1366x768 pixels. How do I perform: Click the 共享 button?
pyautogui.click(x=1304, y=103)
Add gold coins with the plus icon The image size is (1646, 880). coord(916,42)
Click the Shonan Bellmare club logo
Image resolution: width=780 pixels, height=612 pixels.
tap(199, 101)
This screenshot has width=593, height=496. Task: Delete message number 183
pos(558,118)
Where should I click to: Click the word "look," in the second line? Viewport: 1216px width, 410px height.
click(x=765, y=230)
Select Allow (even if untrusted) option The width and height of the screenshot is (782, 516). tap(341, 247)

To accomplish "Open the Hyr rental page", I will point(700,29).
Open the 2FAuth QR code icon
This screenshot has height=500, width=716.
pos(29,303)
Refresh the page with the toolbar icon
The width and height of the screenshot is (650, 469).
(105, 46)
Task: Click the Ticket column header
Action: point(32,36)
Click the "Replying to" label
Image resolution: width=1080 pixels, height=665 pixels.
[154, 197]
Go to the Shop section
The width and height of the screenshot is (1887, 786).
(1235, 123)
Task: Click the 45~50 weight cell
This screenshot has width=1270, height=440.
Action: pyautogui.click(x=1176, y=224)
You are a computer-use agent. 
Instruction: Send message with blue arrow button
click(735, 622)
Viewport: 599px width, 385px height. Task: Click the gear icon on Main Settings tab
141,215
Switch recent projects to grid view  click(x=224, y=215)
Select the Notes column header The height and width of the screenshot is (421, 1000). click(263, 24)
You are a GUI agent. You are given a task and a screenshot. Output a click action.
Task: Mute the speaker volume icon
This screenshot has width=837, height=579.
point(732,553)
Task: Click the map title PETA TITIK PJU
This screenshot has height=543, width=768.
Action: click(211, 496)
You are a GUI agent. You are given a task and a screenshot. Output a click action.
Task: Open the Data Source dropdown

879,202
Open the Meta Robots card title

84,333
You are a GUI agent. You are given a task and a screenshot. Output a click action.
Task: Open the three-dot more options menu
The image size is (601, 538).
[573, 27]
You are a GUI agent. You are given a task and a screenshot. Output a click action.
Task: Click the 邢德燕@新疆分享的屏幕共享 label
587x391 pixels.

──────────────────────────────

→ What needs to be done
Report the lines above that have the word "Select" in them.

→ Task result
Select Allow (even if untrusted) option The width and height of the screenshot is (782, 516). tap(341, 247)
Select the Notes column header The height and width of the screenshot is (421, 1000). click(263, 24)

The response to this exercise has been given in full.